When it comes to buses, will hydrogen or electricity win?

Finding new ways to power vehicles around the world has long been a vital part of tackling the climate crisis. When it comes to small passenger vehicles, there is no doubt that the future belongs to battery-electric cars, rather than those powered by hydrogen fuel cells, the other viable alternative. However, as the size of a vehicle increases, hydrogen can become an increasingly attractive option. For buses, some say hydrogen power offers several key advantages over their battery-electric counterparts. Which of them will eventually become the main technology in buses could also have an influence on other forms of transport.

Battery electric and hydrogen fuel cell vehicles have similar propulsion systems. Both store energy to power an electric motor. However, in the latter case, the energy stored in the form of hydrogen is converted into electricity by the fuel cell, rather than being stored in a rechargeable battery.

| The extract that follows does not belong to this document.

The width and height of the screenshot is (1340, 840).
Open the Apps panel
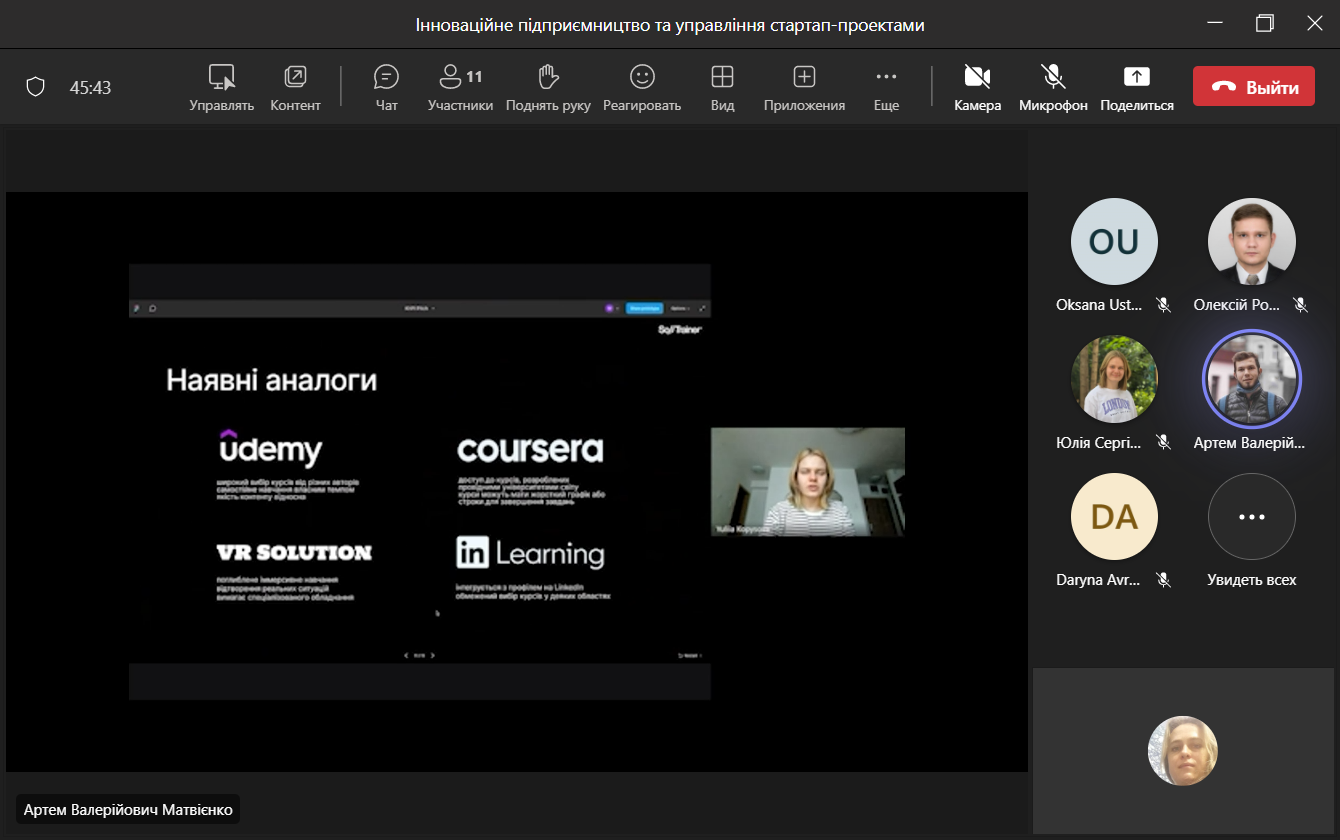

Electric car sales hit 3 million in 2020, up 40% from 2019, with some 10 million electric cars now on the world’s roads. Hydrogen car registrations remain three orders of magnitude lower than that, and there are only 26,000 on the road worldwide, concentrated in three countries: Korea, the United States (mainly California) and Japan. Although there are still several hydrogen fuel cell cars available on the market, made by Toyota and Hyundai, they tend to be more expensive than battery electric cars and can currently be difficult to power: hydrogen is expensive for purchase, and there are far fewer refueling stations than charging points in most places.

But when it comes to larger vehicles, the picture isn’t as clear. As vehicles get bigger, it becomes more difficult to electrify them, with ever larger batteries required. For gas-guzzling applications like long-haul trucks, some experts say hydrogen might be the better option.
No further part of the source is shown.